Adam Lindberg hello@REDACTED
Wed Dec 4 16:06:07 CET 2019


It does receive an exit signal, and then dies because of it, no?

To further split hairs: it’s not killed by anyone specifically (i.e. exit(ShellProcess, kill)), it dies just like any other Erlang process because it receives an exit signal from a linked process. I’m pretty sure there is _some_ process _somewhere_ that also catches the error and makes sure the printout is  done. I don’t know if it is the current shell process or some higher level manager process though (as I didn’t read the source code).

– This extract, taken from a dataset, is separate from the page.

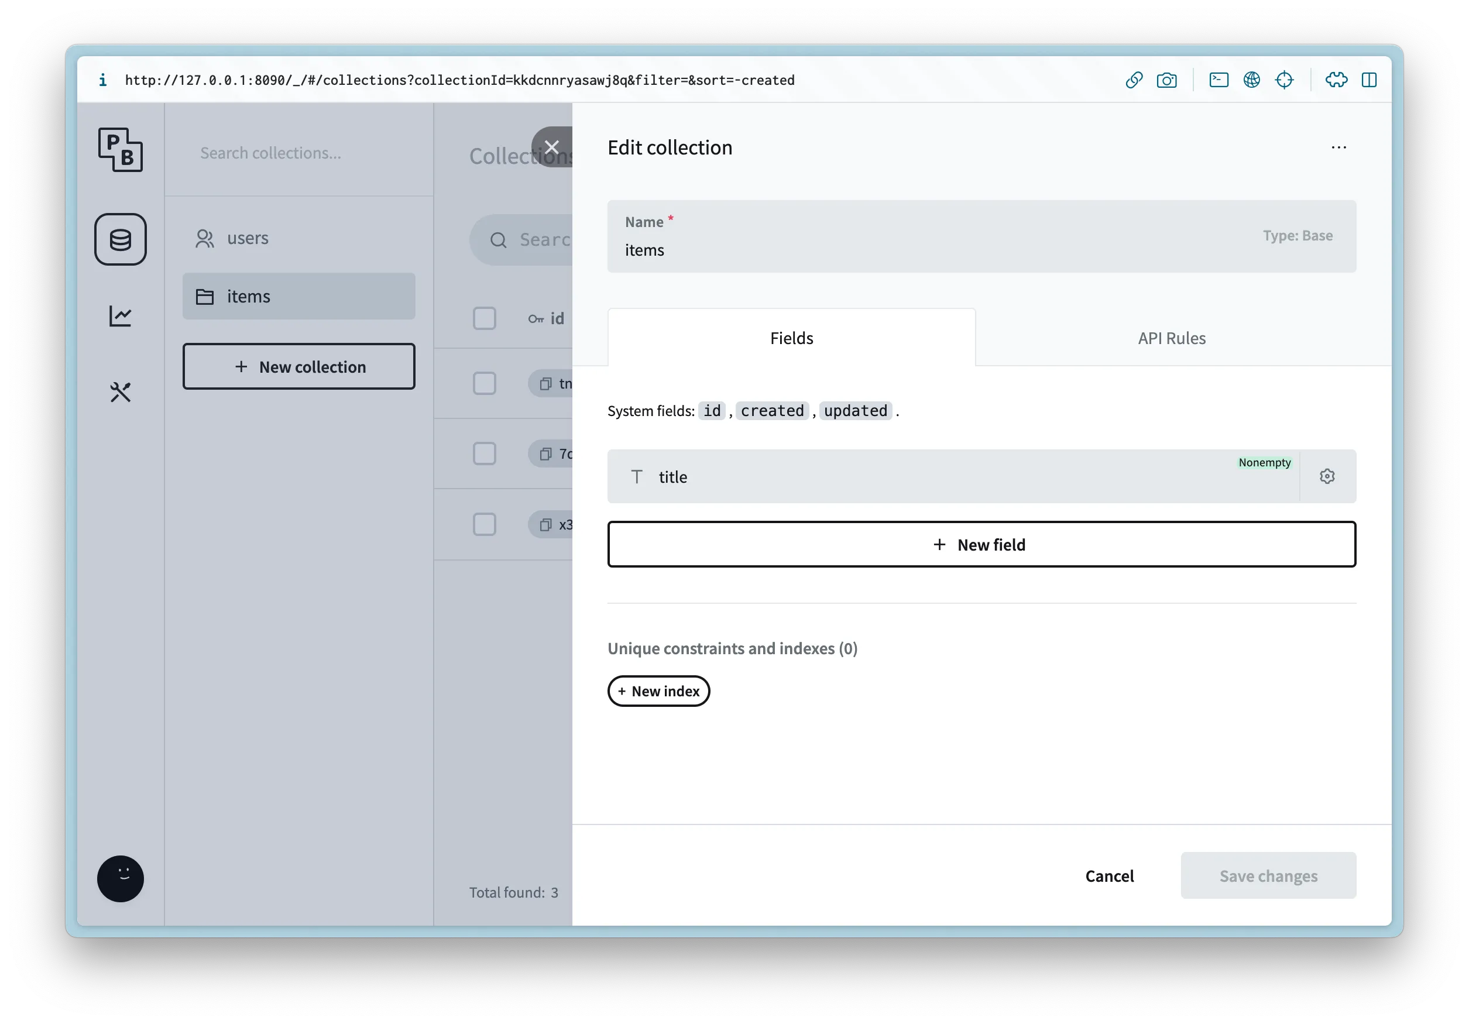Click the PocketBase logo icon
1469x1024 pixels.
point(120,150)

And to go ever further down the rabbit hole: there is no such thing as “killing” an Erlang process. You can only send exit signals. It’s just that there is a special exit signal (‘kill’) that is uncatchable and where the VM makes sure the process dies.

Cheers,
Adam

> On 4. Dec 2019, at 15:37, Roger Lipscombe <roger@REDACTED> wrote:
> 
> On Wed, 4 Dec 2019 at 11:17, Adam Lindberg <hello@REDACTED> wrote:
>> Perhaps something along the lines of:
>> 
>>    (test@REDACTED)1> my_test:start().
>>    Running...
>>    ** shell process received exit signal: noconnection
>>    (test@REDACTED)2>
> 
> Except: the shell process isn't receiving an exit signal. It's being
> killed. You can see that if you examine self() before and after that
> message -- the REPL restarts the shell process.
> 
> To make this more obvious, I have a custom prompt which displays the
> shell's pid: https://github.com/rlipscombe/rl_erl_prompt [1].
> 
> But even with that said, the message could be improved, certainly.
> 
> [1]: I note in passing that there's actually attempted support for
> colour in there. I could never get it working.